Pablo Iglesias, con Irene Montero y Rafael Mayora, e Íñigo Errejón tras conocerse los resultados de Vistalegre 2.

Aitor Riveiro

15 de marzo de 2016. Once y media de la noche. Decenas de periodistas reciben un correo electrónico. Sus móviles vibran y la lucecita que avisa de un mensaje sin leer parpadea. Comienzan las llamadas y los cruces de mensajes de Telegram, el sistema de mensajería tipo WhatsApp que Podemos puso de moda. Se desata la estampida: Pablo Iglesias había destituido a su secretario de Organización, Sergio Pascual.

El diputado sevillano venía ejerciendo uno de los cargos más infames de cualquier partido desde la Asamblea fundacional de Podemos. Había sido el brazo ejecutor del Consejo de Coordinación de Podemos, la ejecutiva del partido, en consejos municipales y autonómicos. Su principal función: mantener la disciplina de las tropas en el blitzkrieg o guerra relámpago puesta en marcha por los generales tras el fogonazo de las europeas de 2014 y que tomó carta de naturaleza en el primer Vistalegre. Era también uno de los rostros habituales en los medios y protagonista de las ruedas de prensa tras las reuniones de la dirección del partido. Tenía innumerables enemigos internos pero contaba con el plácet de su jefe de filas y con un respaldo que lo hacía intocable, el del secretario político y número dos, Íñigo Errejón.

Intocable hasta aquel martes por la noche. Una jornada muy difícil que terminó al filo de la madrugada en el Congreso de los Diputados. La decisión de Iglesias marcó un antes y un después en su relación con Errejón. Nunca volvió a ser la misma. Ese día la lucha por el control de Madrid dio un salto cualitativo que marcaría el futuro de Podemos. Para bien y para mal. “Ahí se jodió todo”, afirma para este libro uno de las personas que mejor conoce tanto al partido como a los protagonistas reales de la llamada Batalla de Madrid.

Como número tres orgánico del partido, Pascual había afrontado decenas de crisis internas cuya trascendencia mediática había sido limitada. Había atajado acusaciones de pucherazo en procesos de primarias. Y había puesto en marcha el sistema de recaudación de fondos desde los cargos electos hacia el partido, uno de los principales motivos de queja de los territorios, que veían cómo la maquinaria central esquilmaba los escasos recursos de los que disponían. Una semana antes de las elecciones municipales de 2015, a las que Podemos no se presentaba oficialmente, el Consejo Ciudadano Estatal aprobaba una propuesta de la Secretaría de Organización para reclamar a todos los inscritos en el partido que resultaran elegidos concejales que aportaran al partido la parte de su sueldo que excediera el tope máximo determinado por el Código Ético: tres veces el salario mínimo. Un reglamento que desvelamos en eldiario.es y que, año y medio después, todavía no se había implantado de forma generalizada.

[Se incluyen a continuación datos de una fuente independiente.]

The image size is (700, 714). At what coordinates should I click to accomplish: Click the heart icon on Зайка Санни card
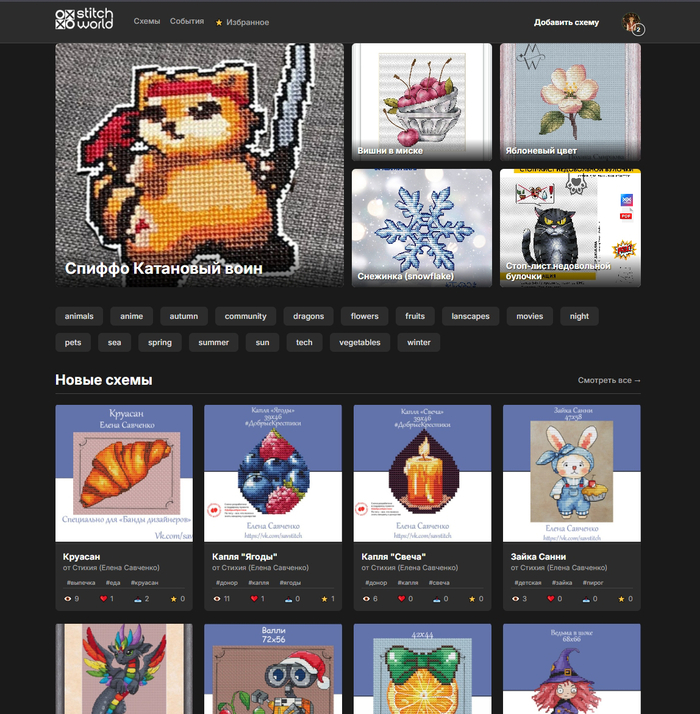coord(551,598)
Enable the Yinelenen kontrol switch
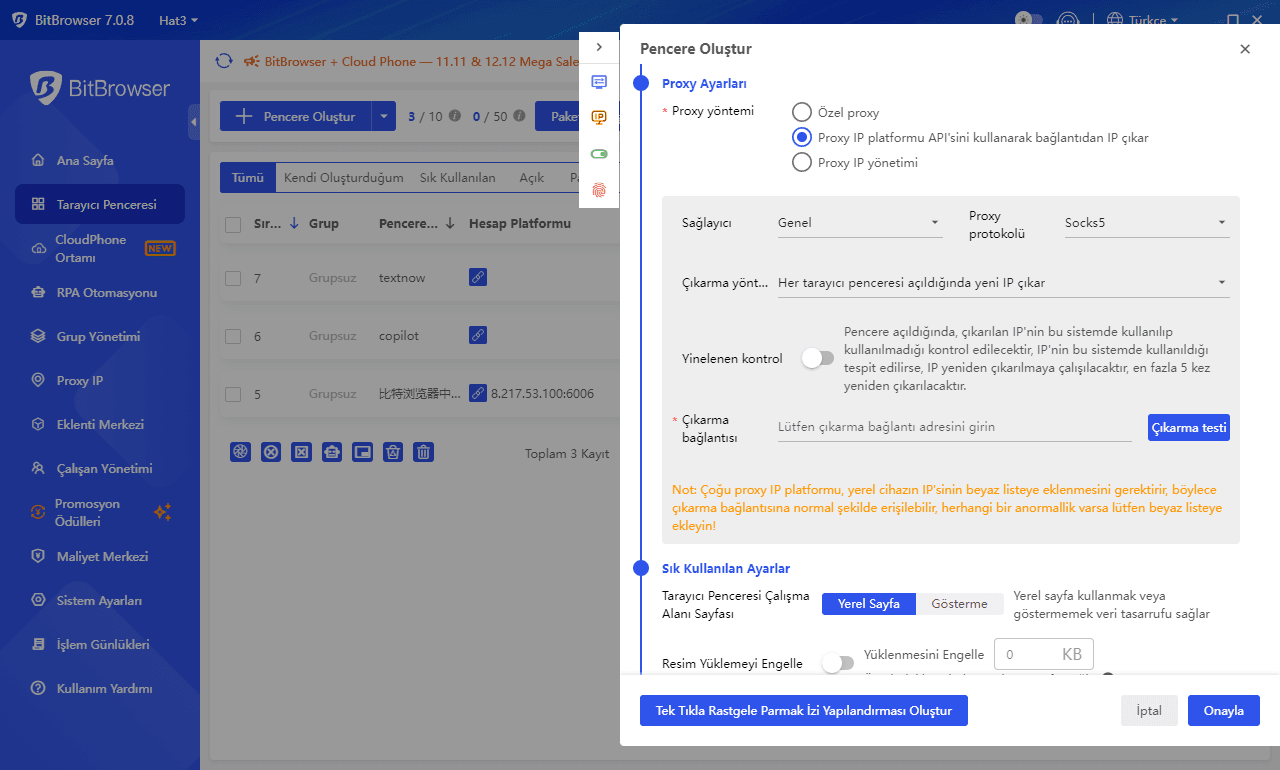Image resolution: width=1280 pixels, height=770 pixels. point(817,358)
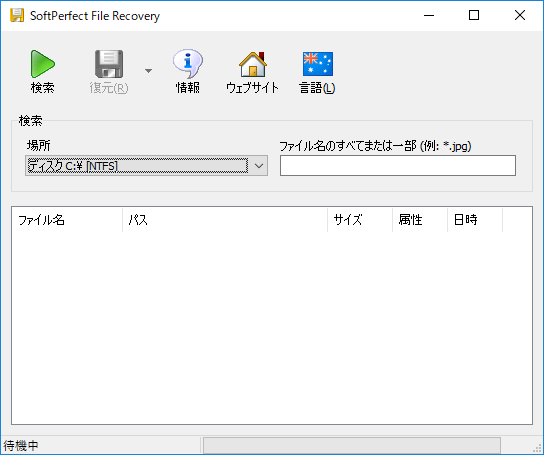Sort results by the ファイル名 column header
Viewport: 544px width, 455px height.
pyautogui.click(x=67, y=220)
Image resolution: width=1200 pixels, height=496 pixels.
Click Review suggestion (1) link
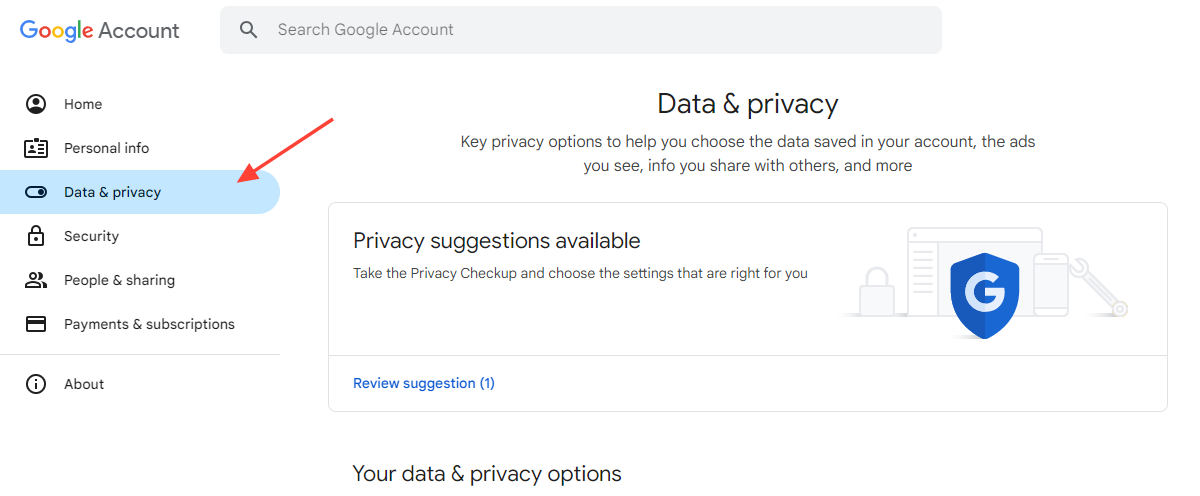[424, 383]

El cese fue fulminante y por sorpresa, pero no inesperado. Ese mismo día, unas horas antes de comunicar su decisión, Pablo Iglesias escribía a todos los inscritos en Podemos una carta en la que anticipaba que se deberían «asumir responsabilidades» por la crisis madrileña. “En Podemos no hay ni deberá haber corrientes ni facciones que compitan por el control de los aparatos y los recursos; pues eso nos convertiría en aquello que hemos combatido siempre: un partido más”, advertía.

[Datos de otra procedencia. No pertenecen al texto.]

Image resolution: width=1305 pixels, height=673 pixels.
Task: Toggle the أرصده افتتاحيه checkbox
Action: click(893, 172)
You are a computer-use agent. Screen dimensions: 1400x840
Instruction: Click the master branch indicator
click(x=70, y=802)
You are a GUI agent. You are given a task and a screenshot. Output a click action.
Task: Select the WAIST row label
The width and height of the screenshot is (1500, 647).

Podemos vivía una de sus crisis más importantes. Quizá la más mediática desde la dimisión de la dirección del partido de uno de sus fundadores, Juan Carlos Monedero. Y, por las implicaciones que ha tenido después, mucho más importante.

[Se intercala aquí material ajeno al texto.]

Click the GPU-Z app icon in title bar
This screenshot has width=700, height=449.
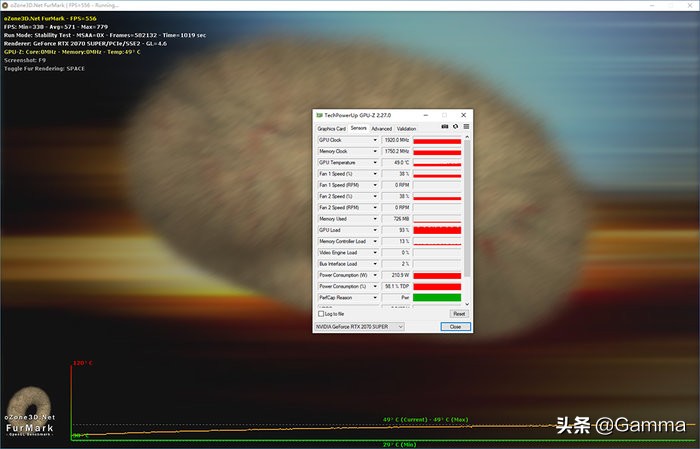click(x=319, y=115)
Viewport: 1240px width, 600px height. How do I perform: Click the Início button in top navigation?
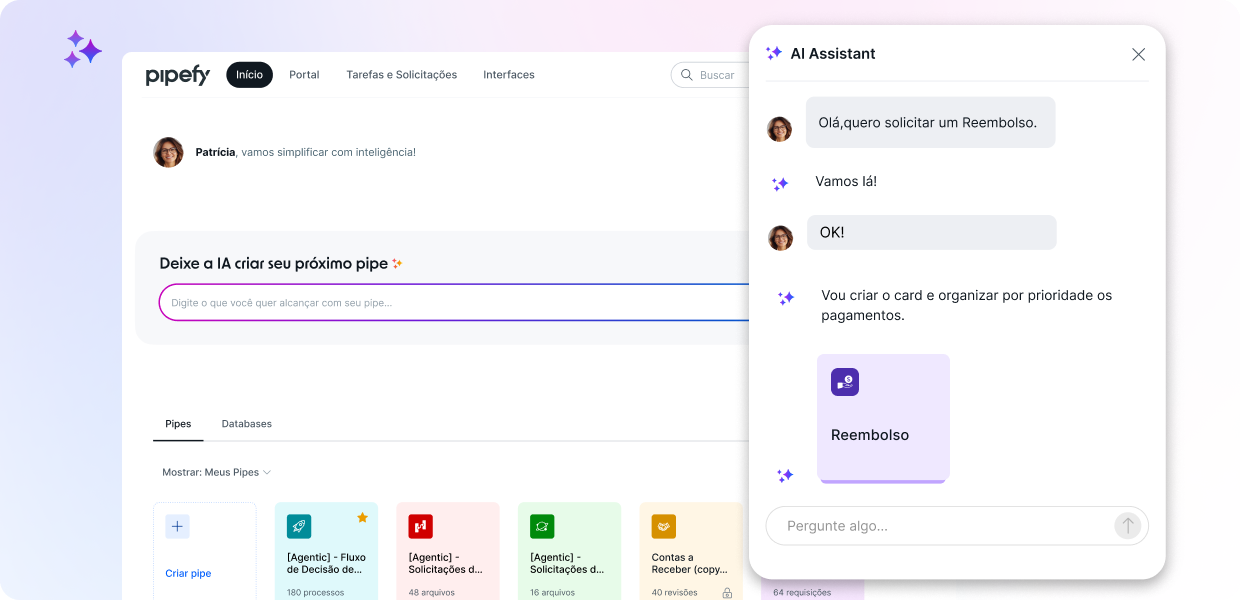click(249, 75)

El comunicado remitido a los periodistas a unas horas tan poco apropiadas tenía una tipografía distinta a la habitual y lo firmaba la Secretaría General. Era la primera nota de prensa que salía directamente del equipo de Pablo Iglesias. Y la última hasta ahora. A lo extraño del formato, algo que ya debería suponer un motivo de alerta para un periodista, se unía el propio mensaje: frío, duro y sin contemplaciones.

La Secretaría General de Podemos lamenta comunicar el cese de Sergio Pascual de su cargo como Secretario de Organización del Consejo de Coordinación.

Agradecemos el buen trabajo realizado, pero los últimos acontecimientos dan muestra de una gestión deficiente cuyas consecuencias han dañado gravemente a Podemos en un momento tan delicado como es el proceso de negociaciones para conformar un gobierno del cambio. Por este motivo, Sergio Pascual queda relevado de sus funciones en este cargo, si bien mantendrá sus atribuciones como diputado.

Hasta que tenga lugar el nombramiento de un nuevo secretario de Organización por parte del Consejo Ciudadano Estatal, las competencias de esta secretaría serán asumidas a todos los efectos por la Secretaría General.

«Una gestión deficiente cuyas consecuencias han dañado gravemente a Podemos». Una frase que da poco lugar a la interpretación. ¿Qué había pasado ese día que obligaba al cese de uno de los máximos dirigentes del partido, al filo de la medianoche y con un comunicado redactado en los despachos de Podemos en el Congreso de los Diputados? ¿Por qué una destitución tan fulminante, tan inmediata, que dejaba las competencias de la Secretaría de Organización en manos del secretario general hasta que se encontrara un sustituto?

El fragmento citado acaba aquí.